高級テイラーメイドイヤホンの『Just ear』は、ソニーエンジニアリング社が製造販売しているカスタムIEMブランドだ。
ソニーの元“耳型職人”と呼ばれ、ヘッドホンの名機を世に送り出した松尾伴大氏が開発責任者を務めることで話題となった。

「Just earには『XJE-MH1』と『XJE-MH2』の2種類があります。
細かいサウンドチューニングを施して、自分の理想のサウンドにセットアップする音質調整モデルの1が30万円。
基本3種のトーンがプリセットされた2が20万円です。海外製の高級スピーカー並みの値段ですが、これが大ヒット商品になっています。
よりよい音を楽しみたいユーザーをターゲットに、“丁寧な工程と独自の技術”に支えられた“究極の装着感”と“好みの音質に調整することができる”というのがアピールポイントで、他製品とは圧倒的な差別化を図っています」(経済ライター)

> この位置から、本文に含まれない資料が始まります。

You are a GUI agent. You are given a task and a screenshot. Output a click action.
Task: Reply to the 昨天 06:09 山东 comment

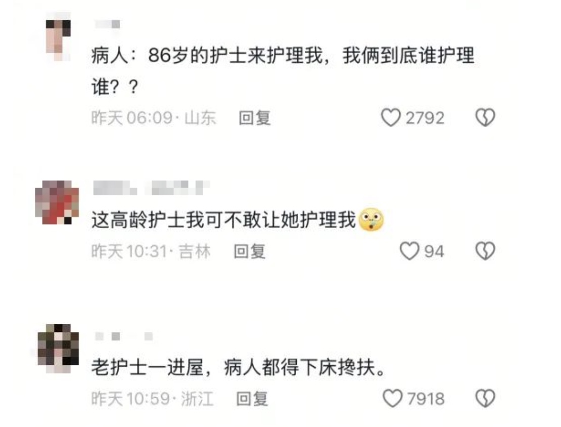(x=255, y=118)

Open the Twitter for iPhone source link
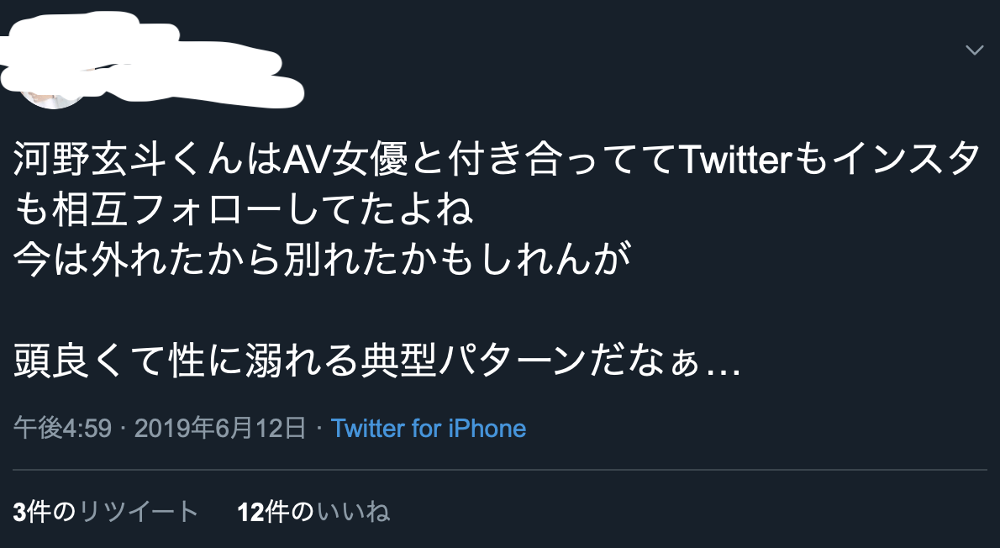click(x=429, y=429)
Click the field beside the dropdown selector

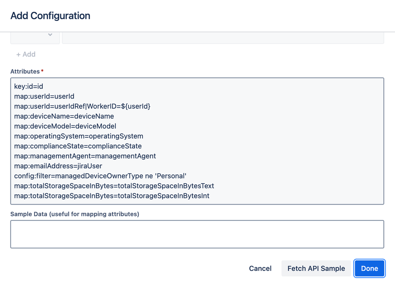(223, 35)
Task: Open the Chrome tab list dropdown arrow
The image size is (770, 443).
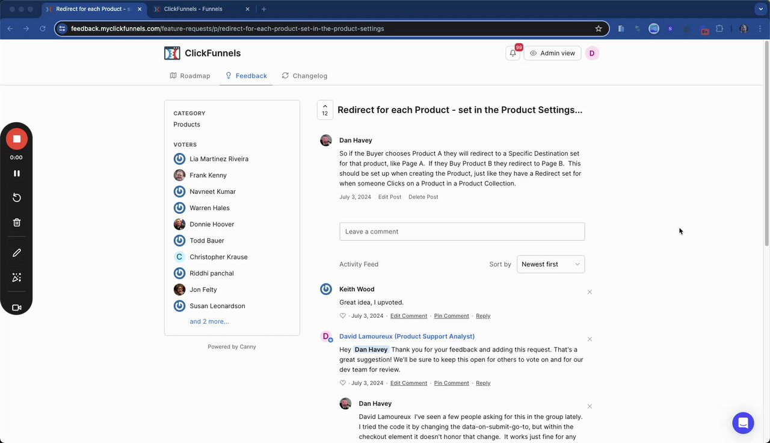Action: coord(760,9)
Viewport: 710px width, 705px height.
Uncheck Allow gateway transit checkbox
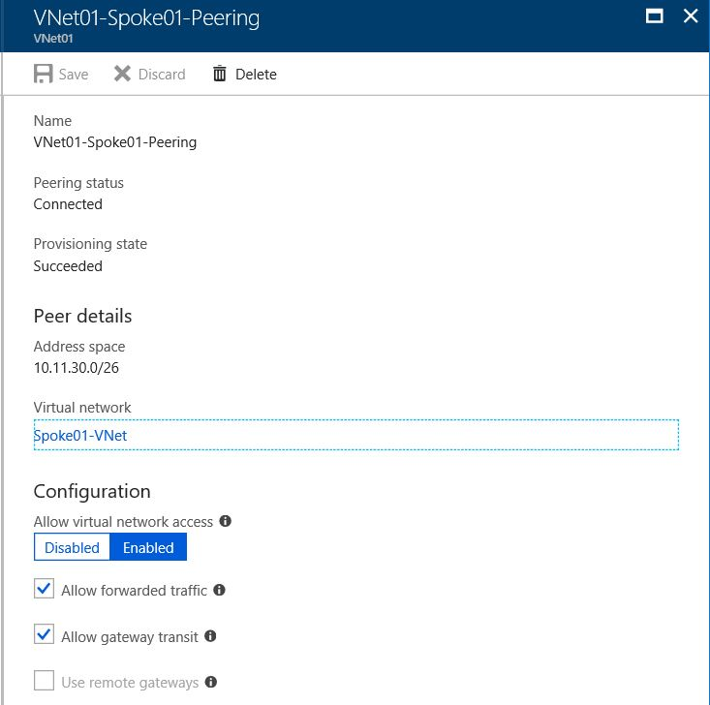point(44,636)
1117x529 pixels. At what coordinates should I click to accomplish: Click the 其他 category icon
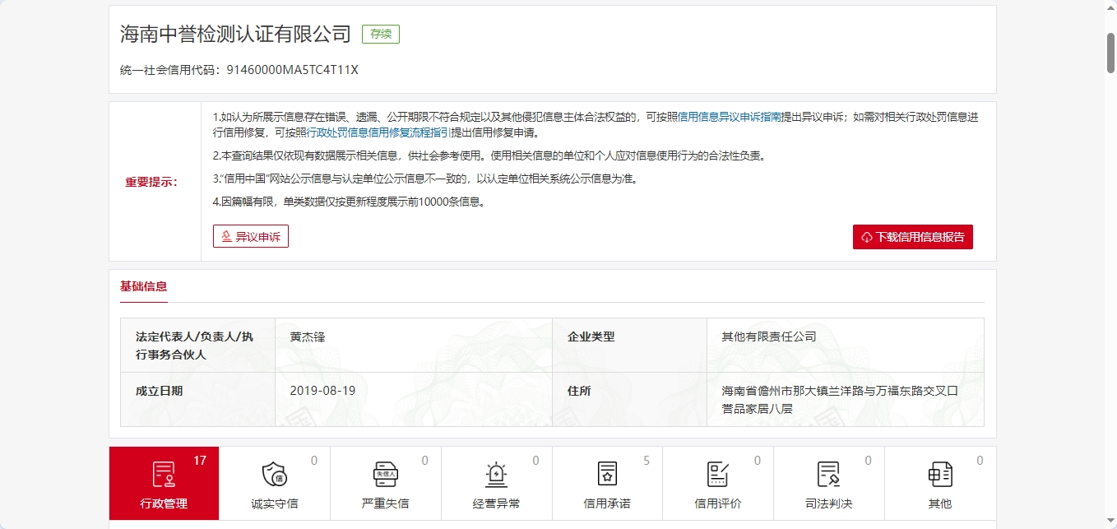coord(939,475)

Just earは、現在のソニーが失って久しい高度なマーケティングを実行しているという。

■両立が難しい2つのサービスを同時に高める

「最高品質を追求しつつ、顧客の個別のニーズにも応えるということ実行しているのです。
つまり、最高品質であることと、個別ニーズに応えることを両立した戦略を取っている。
これは、非常に強力ですし、本来できないことでした」(ブランドジャーナリスト)

アップル社のiPhoneは最高品質を追求することで競合における優位性を実現しているが、iPhoneはユーザーの個別ニーズにひとつひとつ応えているわけではない。

「個別ニーズに応えるということは、非常に手間がかかるので、Just earのように最高品質を追求しながら個別ニーズに応えるということは簡単ではありません。
それを両立させたのは『ウォークマン』以来と言えるでしょう」(同・ジャーナリスト)

今年の1月、ネットオークションにXJE-MH2が出品され、ちょっとした騒ぎになった。
何が問題にだったかというと、出品されたのは“試聴機”だったのだ。
高価な商品であるために、試聴機のレンタルサービスがあり、その盗品ではないかという憶測が広がった。

いずれにしても、そんなに高価なものを耳に装着していたら、色々な意味で“重くないのか”と心配になってしまう。